- [Written problem]
Please update the material below by changing "GUI agent" to "interface agent" everywhere it appears, leaving all other text unchanged.

=== Record list ===

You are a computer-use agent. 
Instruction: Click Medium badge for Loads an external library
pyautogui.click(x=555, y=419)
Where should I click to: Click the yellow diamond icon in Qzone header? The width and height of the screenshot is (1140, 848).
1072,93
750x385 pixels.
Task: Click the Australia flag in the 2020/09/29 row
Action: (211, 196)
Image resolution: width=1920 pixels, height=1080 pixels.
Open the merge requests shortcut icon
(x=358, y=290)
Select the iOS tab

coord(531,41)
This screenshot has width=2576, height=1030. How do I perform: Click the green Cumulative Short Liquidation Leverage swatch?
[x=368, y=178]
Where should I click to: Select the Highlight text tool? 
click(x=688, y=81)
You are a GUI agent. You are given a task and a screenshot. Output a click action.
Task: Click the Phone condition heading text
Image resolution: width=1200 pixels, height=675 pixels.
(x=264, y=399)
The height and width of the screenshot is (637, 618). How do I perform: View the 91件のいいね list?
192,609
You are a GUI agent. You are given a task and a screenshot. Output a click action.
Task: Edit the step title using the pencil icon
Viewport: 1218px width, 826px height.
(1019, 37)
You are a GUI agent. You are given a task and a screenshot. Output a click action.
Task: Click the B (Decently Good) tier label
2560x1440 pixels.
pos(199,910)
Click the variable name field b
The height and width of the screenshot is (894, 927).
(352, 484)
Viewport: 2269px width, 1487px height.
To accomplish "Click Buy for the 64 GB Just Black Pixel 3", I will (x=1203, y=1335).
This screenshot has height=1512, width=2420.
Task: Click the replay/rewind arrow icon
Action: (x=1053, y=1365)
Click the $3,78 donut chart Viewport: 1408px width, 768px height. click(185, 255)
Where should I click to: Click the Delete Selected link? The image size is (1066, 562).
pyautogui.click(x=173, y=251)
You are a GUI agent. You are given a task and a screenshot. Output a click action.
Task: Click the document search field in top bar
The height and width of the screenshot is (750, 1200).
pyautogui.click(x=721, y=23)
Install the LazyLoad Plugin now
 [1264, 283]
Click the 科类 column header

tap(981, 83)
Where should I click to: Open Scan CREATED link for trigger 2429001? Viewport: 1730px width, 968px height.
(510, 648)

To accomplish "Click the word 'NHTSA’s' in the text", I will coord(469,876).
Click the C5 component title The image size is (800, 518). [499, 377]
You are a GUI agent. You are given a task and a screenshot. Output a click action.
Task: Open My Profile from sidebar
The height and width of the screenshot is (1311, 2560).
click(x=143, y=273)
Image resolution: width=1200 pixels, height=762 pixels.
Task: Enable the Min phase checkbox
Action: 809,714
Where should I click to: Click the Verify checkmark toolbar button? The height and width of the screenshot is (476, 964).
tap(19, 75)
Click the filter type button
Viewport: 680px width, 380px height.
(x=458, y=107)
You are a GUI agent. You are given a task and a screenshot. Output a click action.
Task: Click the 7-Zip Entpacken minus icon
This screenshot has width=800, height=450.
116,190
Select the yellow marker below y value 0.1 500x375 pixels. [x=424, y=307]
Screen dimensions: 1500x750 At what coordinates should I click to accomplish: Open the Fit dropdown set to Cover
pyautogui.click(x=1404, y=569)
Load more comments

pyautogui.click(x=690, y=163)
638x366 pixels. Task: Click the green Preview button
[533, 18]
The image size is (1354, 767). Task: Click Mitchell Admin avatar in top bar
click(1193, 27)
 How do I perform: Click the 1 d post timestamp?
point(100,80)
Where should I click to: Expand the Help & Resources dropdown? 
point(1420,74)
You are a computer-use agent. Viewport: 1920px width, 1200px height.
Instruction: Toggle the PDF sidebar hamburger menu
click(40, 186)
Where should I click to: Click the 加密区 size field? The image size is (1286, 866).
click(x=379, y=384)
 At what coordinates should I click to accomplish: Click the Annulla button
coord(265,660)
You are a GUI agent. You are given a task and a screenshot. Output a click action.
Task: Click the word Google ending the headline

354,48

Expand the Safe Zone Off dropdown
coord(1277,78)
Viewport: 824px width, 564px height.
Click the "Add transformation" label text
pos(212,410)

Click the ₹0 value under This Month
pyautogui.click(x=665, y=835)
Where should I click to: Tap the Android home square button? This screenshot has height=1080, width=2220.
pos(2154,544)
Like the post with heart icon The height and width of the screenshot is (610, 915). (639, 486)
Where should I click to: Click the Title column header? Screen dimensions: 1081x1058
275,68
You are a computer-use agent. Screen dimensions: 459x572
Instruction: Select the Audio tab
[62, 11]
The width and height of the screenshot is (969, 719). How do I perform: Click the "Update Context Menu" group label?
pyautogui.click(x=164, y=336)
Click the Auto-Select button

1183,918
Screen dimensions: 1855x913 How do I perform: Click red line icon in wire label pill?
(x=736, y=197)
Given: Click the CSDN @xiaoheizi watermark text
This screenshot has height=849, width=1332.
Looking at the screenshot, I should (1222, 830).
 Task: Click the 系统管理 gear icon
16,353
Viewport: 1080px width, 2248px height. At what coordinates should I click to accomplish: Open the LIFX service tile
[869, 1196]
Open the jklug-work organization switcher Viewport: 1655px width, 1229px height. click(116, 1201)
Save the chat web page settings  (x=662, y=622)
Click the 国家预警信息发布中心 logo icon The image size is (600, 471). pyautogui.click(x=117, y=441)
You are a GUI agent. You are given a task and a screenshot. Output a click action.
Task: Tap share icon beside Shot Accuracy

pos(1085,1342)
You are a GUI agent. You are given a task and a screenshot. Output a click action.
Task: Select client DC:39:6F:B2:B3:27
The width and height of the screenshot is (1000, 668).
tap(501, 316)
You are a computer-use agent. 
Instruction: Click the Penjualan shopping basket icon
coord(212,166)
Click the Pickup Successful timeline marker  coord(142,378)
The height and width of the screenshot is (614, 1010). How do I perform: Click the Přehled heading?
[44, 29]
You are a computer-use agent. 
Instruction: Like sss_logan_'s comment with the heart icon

===

- [Exercise response]
You are a computer-use agent. 
Instruction: Click Medium badge for Loads an external library
pyautogui.click(x=555, y=419)
Where should I click to: Click the yellow diamond icon in Qzone header? The width and height of the screenshot is (1140, 848).
1072,93
750x385 pixels.
Task: Click the Australia flag in the 2020/09/29 row
Action: (211, 196)
Image resolution: width=1920 pixels, height=1080 pixels.
Open the merge requests shortcut icon
(x=358, y=290)
Select the iOS tab

coord(531,41)
This screenshot has width=2576, height=1030. How do I perform: Click the green Cumulative Short Liquidation Leverage swatch?
[x=368, y=178]
Where should I click to: Select the Highlight text tool? 
click(x=688, y=81)
You are a interface agent. You are given a task and a screenshot. Output a click action.
Task: Click the Phone condition heading text
Image resolution: width=1200 pixels, height=675 pixels.
(x=264, y=399)
The height and width of the screenshot is (637, 618). How do I perform: View the 91件のいいね list?
192,609
You are a interface agent. You are given a task and a screenshot. Output a click action.
Task: Edit the step title using the pencil icon
Viewport: 1218px width, 826px height.
(1019, 37)
You are a interface agent. You are given a task and a screenshot. Output a click action.
Task: Click the B (Decently Good) tier label
2560x1440 pixels.
pos(199,910)
Click the variable name field b
The height and width of the screenshot is (894, 927).
(352, 484)
Viewport: 2269px width, 1487px height.
To accomplish "Click Buy for the 64 GB Just Black Pixel 3", I will (x=1203, y=1335).
This screenshot has height=1512, width=2420.
Task: Click the replay/rewind arrow icon
Action: (x=1053, y=1365)
Click the $3,78 donut chart Viewport: 1408px width, 768px height. click(185, 255)
Where should I click to: Click the Delete Selected link? The image size is (1066, 562).
pyautogui.click(x=173, y=251)
You are a interface agent. You are given a task and a screenshot. Output a click action.
Task: Click the document search field in top bar
The height and width of the screenshot is (750, 1200).
pyautogui.click(x=721, y=23)
Install the LazyLoad Plugin now
 [1264, 283]
Click the 科类 column header

tap(981, 83)
Where should I click to: Open Scan CREATED link for trigger 2429001? Viewport: 1730px width, 968px height.
(510, 648)

To accomplish "Click the word 'NHTSA’s' in the text", I will coord(469,876).
Click the C5 component title The image size is (800, 518). [499, 377]
You are a interface agent. You are given a task and a screenshot. Output a click action.
Task: Open My Profile from sidebar
The height and width of the screenshot is (1311, 2560).
click(x=143, y=273)
Image resolution: width=1200 pixels, height=762 pixels.
Task: Enable the Min phase checkbox
Action: 809,714
Where should I click to: Click the Verify checkmark toolbar button? The height and width of the screenshot is (476, 964).
tap(19, 75)
Click the filter type button
Viewport: 680px width, 380px height.
(x=458, y=107)
You are a interface agent. You are given a task and a screenshot. Output a click action.
Task: Click the 7-Zip Entpacken minus icon
This screenshot has width=800, height=450.
116,190
Select the yellow marker below y value 0.1 500x375 pixels. [x=424, y=307]
Screen dimensions: 1500x750 At what coordinates should I click to accomplish: Open the Fit dropdown set to Cover
pyautogui.click(x=1404, y=569)
Load more comments

pyautogui.click(x=690, y=163)
638x366 pixels. Task: Click the green Preview button
[533, 18]
The image size is (1354, 767). Task: Click Mitchell Admin avatar in top bar
click(1193, 27)
 How do I perform: Click the 1 d post timestamp?
point(100,80)
Where should I click to: Expand the Help & Resources dropdown? 
point(1420,74)
You are a computer-use agent. Viewport: 1920px width, 1200px height.
Instruction: Toggle the PDF sidebar hamburger menu
click(40, 186)
Where should I click to: Click the 加密区 size field? The image size is (1286, 866).
click(x=379, y=384)
 At what coordinates should I click to accomplish: Click the Annulla button
coord(265,660)
You are a interface agent. You are given a task and a screenshot. Output a click action.
Task: Click the word Google ending the headline

354,48

Expand the Safe Zone Off dropdown
coord(1277,78)
Viewport: 824px width, 564px height.
Click the "Add transformation" label text
pos(212,410)

Click the ₹0 value under This Month
pyautogui.click(x=665, y=835)
Where should I click to: Tap the Android home square button? This screenshot has height=1080, width=2220.
pos(2154,544)
Like the post with heart icon The height and width of the screenshot is (610, 915). (639, 486)
Where should I click to: Click the Title column header? Screen dimensions: 1081x1058
275,68
You are a computer-use agent. Screen dimensions: 459x572
Instruction: Select the Audio tab
[62, 11]
The width and height of the screenshot is (969, 719). How do I perform: Click the "Update Context Menu" group label?
pyautogui.click(x=164, y=336)
Click the Auto-Select button

1183,918
Screen dimensions: 1855x913 How do I perform: Click red line icon in wire label pill?
(x=736, y=197)
Given: Click the CSDN @xiaoheizi watermark text
This screenshot has height=849, width=1332.
Looking at the screenshot, I should (1222, 830).
 Task: Click the 系统管理 gear icon
16,353
Viewport: 1080px width, 2248px height. At what coordinates should I click to accomplish: Open the LIFX service tile
[869, 1196]
Open the jklug-work organization switcher Viewport: 1655px width, 1229px height. click(116, 1201)
Save the chat web page settings  (x=662, y=622)
Click the 国家预警信息发布中心 logo icon The image size is (600, 471). pyautogui.click(x=117, y=441)
You are a interface agent. You are given a task and a screenshot. Output a click action.
Task: Tap share icon beside Shot Accuracy

pos(1085,1342)
You are a interface agent. You are given a task and a screenshot. Output a click action.
Task: Select client DC:39:6F:B2:B3:27
The width and height of the screenshot is (1000, 668).
tap(501, 316)
You are a computer-use agent. 
Instruction: Click the Penjualan shopping basket icon
coord(212,166)
Click the Pickup Successful timeline marker  coord(142,378)
The height and width of the screenshot is (614, 1010). How do I perform: Click the Přehled heading?
[44, 29]
You are a computer-use agent. 
Instruction: Like sss_logan_'s comment with the heart icon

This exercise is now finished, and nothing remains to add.